:: SOURCE DATA ::

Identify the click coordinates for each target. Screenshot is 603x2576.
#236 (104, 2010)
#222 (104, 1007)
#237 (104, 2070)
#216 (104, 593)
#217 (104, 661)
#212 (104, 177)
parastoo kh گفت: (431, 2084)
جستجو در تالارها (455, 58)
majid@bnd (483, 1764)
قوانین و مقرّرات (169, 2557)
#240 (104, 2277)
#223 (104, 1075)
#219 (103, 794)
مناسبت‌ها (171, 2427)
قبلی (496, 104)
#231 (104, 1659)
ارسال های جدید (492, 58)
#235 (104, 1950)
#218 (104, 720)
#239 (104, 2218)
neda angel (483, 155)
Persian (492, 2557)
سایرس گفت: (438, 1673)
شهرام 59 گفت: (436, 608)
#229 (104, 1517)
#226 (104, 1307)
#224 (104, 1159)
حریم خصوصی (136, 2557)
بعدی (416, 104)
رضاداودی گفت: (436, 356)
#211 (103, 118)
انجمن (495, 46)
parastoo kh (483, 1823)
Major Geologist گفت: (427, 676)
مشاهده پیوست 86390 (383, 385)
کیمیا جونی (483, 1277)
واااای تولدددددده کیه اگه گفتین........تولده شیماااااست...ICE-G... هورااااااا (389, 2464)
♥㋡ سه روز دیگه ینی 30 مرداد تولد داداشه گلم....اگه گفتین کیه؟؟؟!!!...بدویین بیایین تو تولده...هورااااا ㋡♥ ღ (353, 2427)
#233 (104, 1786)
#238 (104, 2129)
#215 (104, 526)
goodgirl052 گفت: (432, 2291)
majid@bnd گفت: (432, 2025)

:::

WHAT NEEDS TO BE DONE:
Every line above that holds "گفتین" should be copied out.

THE ANSWER:
واااای تولدددددده کیه اگه گفتین........تولده شیماااااست...ICE-G... هورااااااا (389, 2464)
♥㋡ سه روز دیگه ینی 30 مرداد تولد داداشه گلم....اگه گفتین کیه؟؟؟!!!...بدویین بیایین تو تولده...هورااااا ㋡♥ ღ (353, 2427)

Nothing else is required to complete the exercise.